Your goal: Please give back only the lines below from the one containing "Task: Open the @raveena116 handle" to the one containing "Click the Promo", each repeated word for word, both ends included.

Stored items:
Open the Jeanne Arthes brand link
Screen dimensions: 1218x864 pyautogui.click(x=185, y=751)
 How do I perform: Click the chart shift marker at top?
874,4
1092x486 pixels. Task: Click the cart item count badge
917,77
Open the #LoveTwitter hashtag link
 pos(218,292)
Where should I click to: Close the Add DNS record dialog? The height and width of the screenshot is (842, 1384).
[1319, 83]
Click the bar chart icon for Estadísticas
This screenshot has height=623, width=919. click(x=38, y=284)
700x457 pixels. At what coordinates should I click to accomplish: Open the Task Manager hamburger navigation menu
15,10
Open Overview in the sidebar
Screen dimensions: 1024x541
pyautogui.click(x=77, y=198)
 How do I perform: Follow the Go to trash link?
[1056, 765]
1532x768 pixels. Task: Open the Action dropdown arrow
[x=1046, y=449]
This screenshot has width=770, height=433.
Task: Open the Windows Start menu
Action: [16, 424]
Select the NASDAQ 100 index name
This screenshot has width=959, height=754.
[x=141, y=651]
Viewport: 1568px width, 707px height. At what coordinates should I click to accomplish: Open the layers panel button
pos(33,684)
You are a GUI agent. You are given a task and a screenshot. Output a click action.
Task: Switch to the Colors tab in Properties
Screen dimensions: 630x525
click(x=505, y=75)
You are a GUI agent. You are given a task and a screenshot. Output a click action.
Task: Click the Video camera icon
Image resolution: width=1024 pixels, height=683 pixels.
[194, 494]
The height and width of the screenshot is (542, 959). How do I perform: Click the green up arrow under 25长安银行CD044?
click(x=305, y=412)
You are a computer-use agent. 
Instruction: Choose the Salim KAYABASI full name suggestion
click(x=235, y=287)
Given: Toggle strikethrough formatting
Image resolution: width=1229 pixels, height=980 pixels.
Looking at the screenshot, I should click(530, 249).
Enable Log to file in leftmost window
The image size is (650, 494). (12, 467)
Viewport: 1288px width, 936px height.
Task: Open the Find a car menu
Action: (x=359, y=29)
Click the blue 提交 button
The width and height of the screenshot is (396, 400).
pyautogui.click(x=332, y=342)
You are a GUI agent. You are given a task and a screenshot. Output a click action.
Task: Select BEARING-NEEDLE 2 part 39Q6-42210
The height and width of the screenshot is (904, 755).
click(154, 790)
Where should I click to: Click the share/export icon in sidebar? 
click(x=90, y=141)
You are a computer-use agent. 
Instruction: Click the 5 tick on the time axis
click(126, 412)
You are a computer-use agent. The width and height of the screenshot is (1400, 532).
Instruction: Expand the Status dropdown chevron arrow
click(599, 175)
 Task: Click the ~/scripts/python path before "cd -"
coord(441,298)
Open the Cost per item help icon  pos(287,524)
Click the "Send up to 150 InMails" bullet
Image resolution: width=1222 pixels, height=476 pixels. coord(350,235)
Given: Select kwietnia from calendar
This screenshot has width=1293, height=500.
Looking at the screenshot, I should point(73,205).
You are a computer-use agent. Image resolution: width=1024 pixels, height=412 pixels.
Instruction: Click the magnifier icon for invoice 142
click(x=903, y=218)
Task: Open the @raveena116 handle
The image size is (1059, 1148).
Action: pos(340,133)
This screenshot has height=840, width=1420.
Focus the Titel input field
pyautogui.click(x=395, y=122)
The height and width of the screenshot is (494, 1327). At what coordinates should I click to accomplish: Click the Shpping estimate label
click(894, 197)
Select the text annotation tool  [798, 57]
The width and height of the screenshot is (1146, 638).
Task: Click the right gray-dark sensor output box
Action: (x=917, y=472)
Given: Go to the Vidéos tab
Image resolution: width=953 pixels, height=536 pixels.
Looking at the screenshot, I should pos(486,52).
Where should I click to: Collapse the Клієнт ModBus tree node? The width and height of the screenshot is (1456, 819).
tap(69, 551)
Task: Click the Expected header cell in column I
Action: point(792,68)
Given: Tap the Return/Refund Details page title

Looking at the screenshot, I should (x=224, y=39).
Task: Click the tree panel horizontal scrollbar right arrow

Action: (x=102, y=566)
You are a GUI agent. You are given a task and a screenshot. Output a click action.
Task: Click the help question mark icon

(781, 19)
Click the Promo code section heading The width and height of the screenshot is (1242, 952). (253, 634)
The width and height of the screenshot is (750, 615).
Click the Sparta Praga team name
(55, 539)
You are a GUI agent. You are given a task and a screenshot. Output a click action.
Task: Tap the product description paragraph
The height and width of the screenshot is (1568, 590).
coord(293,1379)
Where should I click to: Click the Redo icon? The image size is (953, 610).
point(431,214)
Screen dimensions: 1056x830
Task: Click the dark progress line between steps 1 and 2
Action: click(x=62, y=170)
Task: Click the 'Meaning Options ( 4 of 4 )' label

Exercise answer:
Task: Open the @raveena116 handle
The image size is (1059, 1148).
Action: pos(340,133)
This screenshot has height=840, width=1420.
Focus the Titel input field
pyautogui.click(x=395, y=122)
The height and width of the screenshot is (494, 1327). At what coordinates should I click to accomplish: Click the Shpping estimate label
click(894, 197)
Select the text annotation tool  [798, 57]
The width and height of the screenshot is (1146, 638).
Task: Click the right gray-dark sensor output box
Action: (x=917, y=472)
Given: Go to the Vidéos tab
Image resolution: width=953 pixels, height=536 pixels.
Looking at the screenshot, I should pos(486,52).
Where should I click to: Collapse the Клієнт ModBus tree node? The width and height of the screenshot is (1456, 819).
tap(69, 551)
Task: Click the Expected header cell in column I
Action: point(792,68)
Given: Tap the Return/Refund Details page title

Looking at the screenshot, I should (x=224, y=39).
Task: Click the tree panel horizontal scrollbar right arrow

Action: (x=102, y=566)
You are a GUI agent. You are given a task and a screenshot. Output a click action.
Task: Click the help question mark icon

(781, 19)
Click the Promo code section heading The width and height of the screenshot is (1242, 952). (253, 634)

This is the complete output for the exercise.